I've a solution 0.002M of Pb(NO3)2:
What is the minimum concentration of iodide ions (I-) necessary to observe the precipitation of PbI2?
What mass of KI should be added to observe the precipitation of PbI2 from the 25 mL volume lead nitrate solution?
................Pb(NO3)2 ==> Pb^2+ + 2NO3^-
I...............0.002..................0............0
C............-0.002.............0.002.......0.002*2
E.................0.................0.002.......0.004
..........PbI2 ==> Pb^2+ + 2I^-
Ksp = (Pb^2+)(I^-)^2
Look up Ksp and substitute.
You know (Pb^2+) from the Pb(NO3)2 equilibrium.
Solve for (I^-) in mols//L. Convert to mols/25 mL. Convert to grams KI/25 mL.
Post your work if you get stuck.
To determine the minimum concentration of iodide ions (I-) necessary to observe the precipitation of PbI2, we need to consider the solubility product constant (Ksp) of PbI2. In this case, PbI2 is the solid that will form when precipitation occurs, and its Ksp expression is as follows:
Ksp = [Pb2+][I-]2
Since we only have the concentration of Pb(NO3)2 and not the concentration of iodide ions (I-), we need to find a way to obtain the concentration of I-.
Assuming the dissociation of Pb(NO3)2 is complete, we can calculate the concentration of Pb2+ ions from the provided Pb(NO3)2 concentration. Pb(NO3)2 dissociates into Pb2+ and 2NO3- ions, so the concentration of Pb2+ will be twice the concentration of Pb(NO3)2:
[Pb2+] = 2 * 0.002M = 0.004M
Now we need to determine the minimum concentration of iodide ions (I-) needed to reach the Ksp value and initiate precipitation. By inspecting the Ksp expression, we can see that the concentration of iodide ions (I-) must be equal to the square root of the Ksp value divided by the concentration of Pb2+:
[I-] = sqrt(Ksp / [Pb2+])
To solve this, we need the value of Ksp for PbI2. The Ksp value for PbI2 is approximately 7.9 x 10^-9.
[I-] = sqrt(7.9 x 10^-9 / 0.004) = 4.99 x 10^-3 M
Therefore, the minimum concentration of iodide ions (I-) necessary to observe the precipitation of PbI2 is approximately 4.99 x 10^-3 M.

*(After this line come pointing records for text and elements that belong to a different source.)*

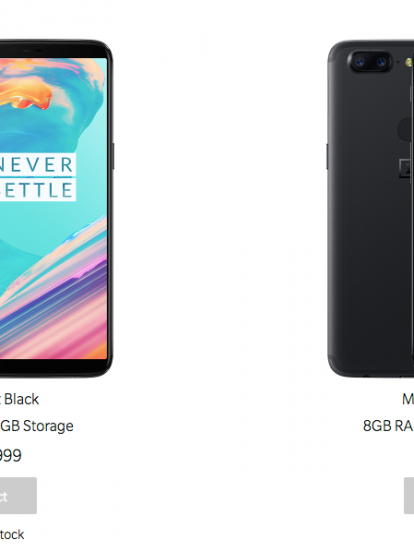Click the round fingerprint sensor on phone back

click(406, 130)
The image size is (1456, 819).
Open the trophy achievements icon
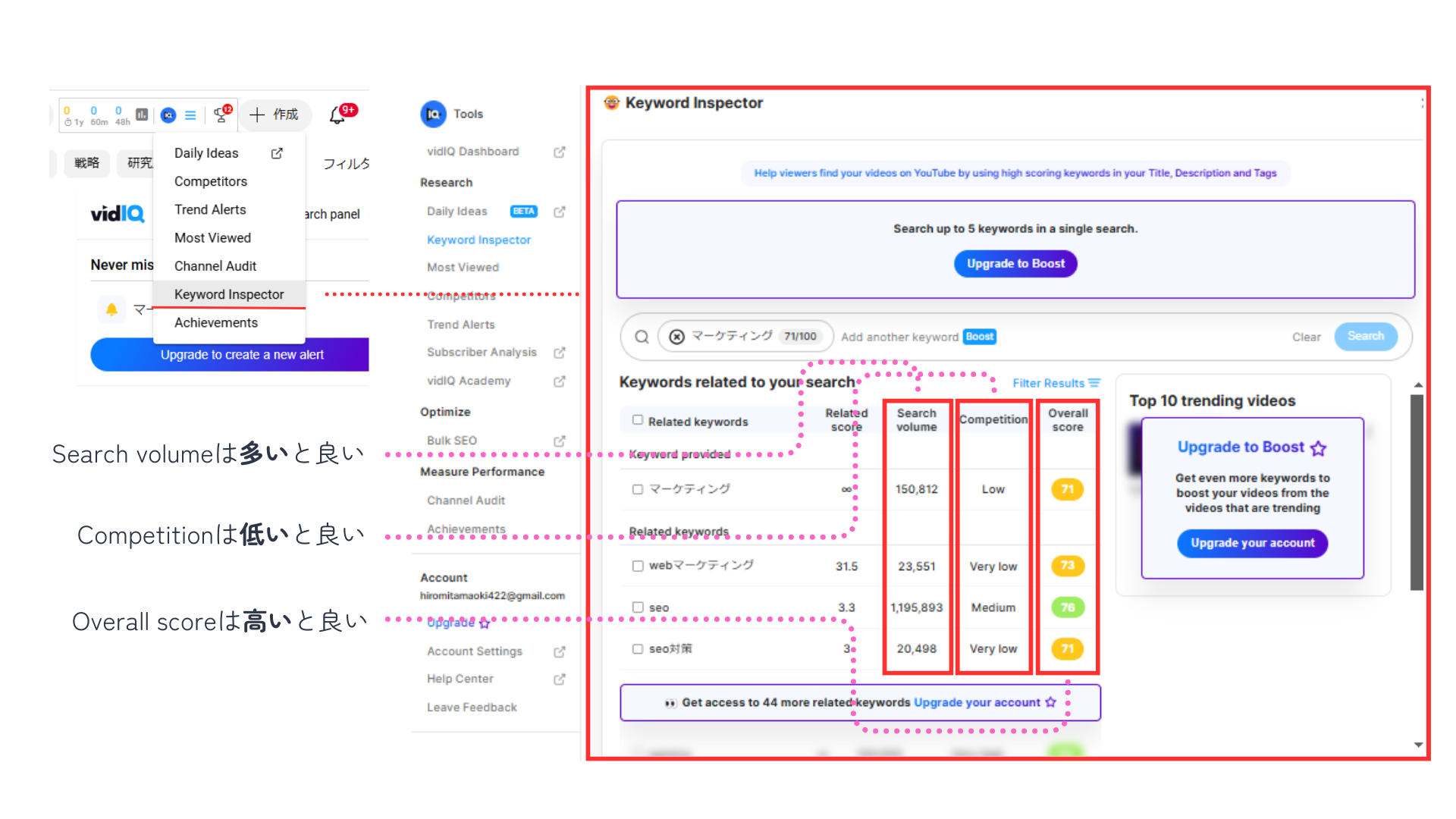221,115
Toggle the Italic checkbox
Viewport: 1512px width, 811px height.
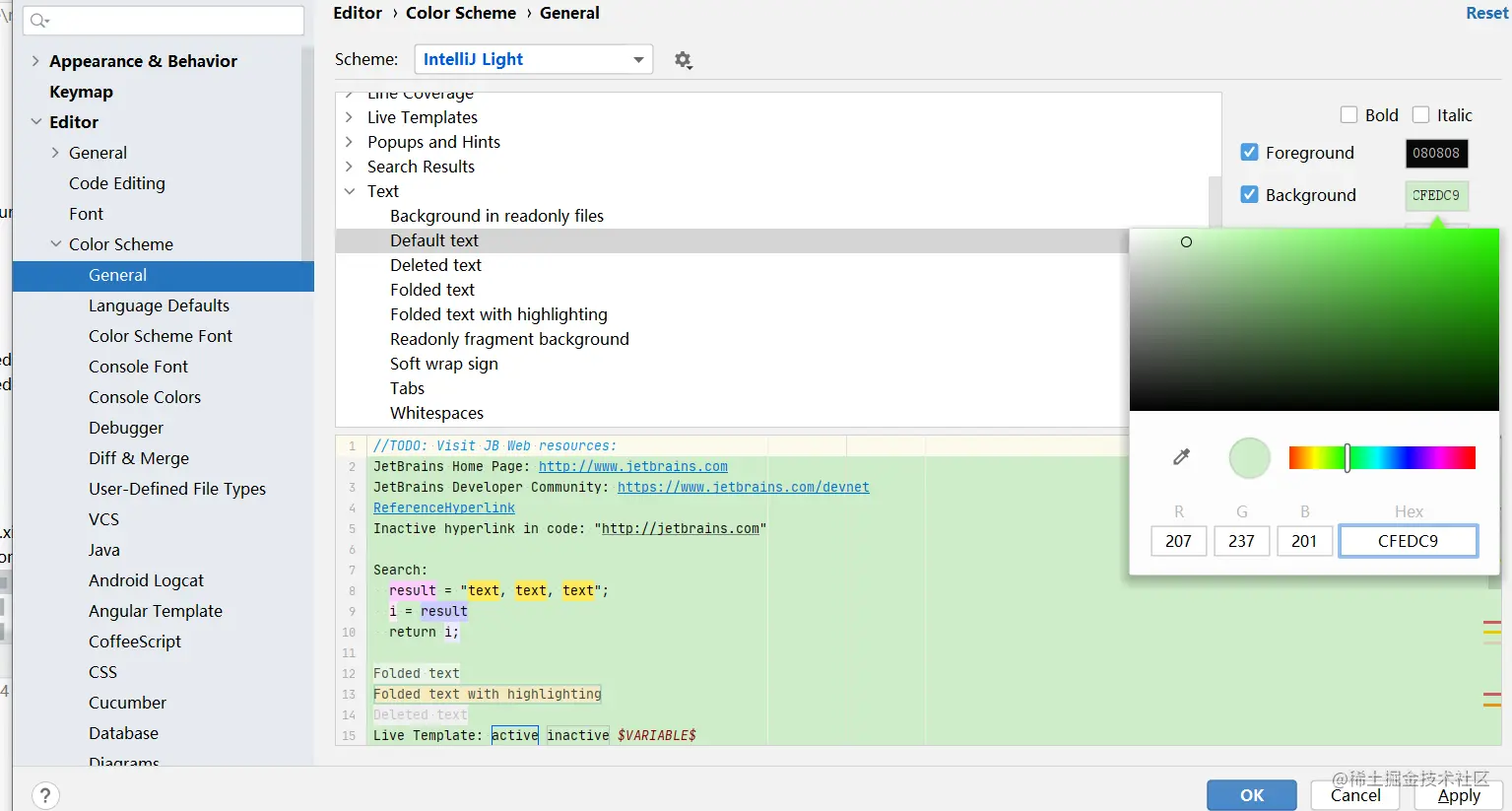tap(1420, 115)
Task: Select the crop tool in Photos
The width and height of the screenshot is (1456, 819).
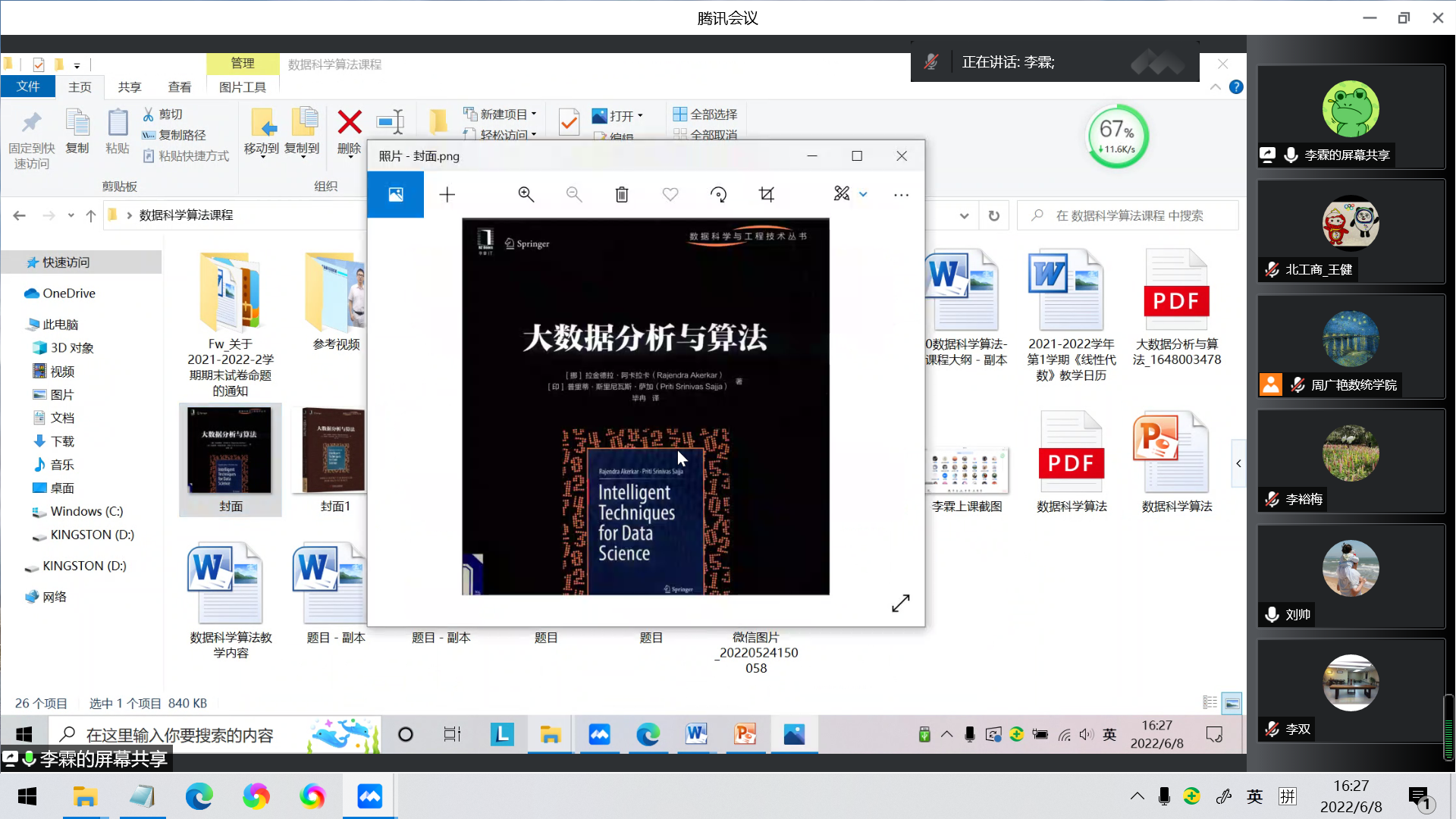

Now, let's calculate the mass of KI that should be added to observe the precipitation of PbI2 from a 25 mL volume of the lead nitrate solution.
First, we need to convert the volume of the solution from mL to liters:
Volume (L) = 25 mL / 1000 = 0.025 L
To calculate the number of moles of Pb(NO3)2 present in the solution, we multiply the concentration (in M) by the volume (in L):
Number of moles of Pb(NO3)2 = 0.002 M * 0.025 L = 5 x 10^-5 moles
Since Pb(NO3)2 dissociates into Pb2+ and 2NO3- ions, we have 5 x 10^-5 moles of Pb2+ ions.
Since the ratio of lead ions (Pb2+) to iodide ions (I-) in PbI2 is 1:2, we require twice the moles of iodide ions:
Number of moles of I- needed = 2 * 5 x 10^-5 moles = 1 x 10^-4 moles
Now, let's find the molar mass of KI, which is potassium iodide:
Molar mass of KI = molar mass of K + molar mass of I = 39.1 g/mol + 126.9 g/mol = 166 g/mol
Finally, we can calculate the mass of KI needed using the number of moles of I-:
Mass of KI = number of moles of I- * molar mass of KI = 1 x 10^-4 moles * 166 g/mol = 0.0166 g
Therefore, to observe the precipitation of PbI2 from the 25 mL volume of lead nitrate solution, you would need to add approximately 0.0166 grams of KI.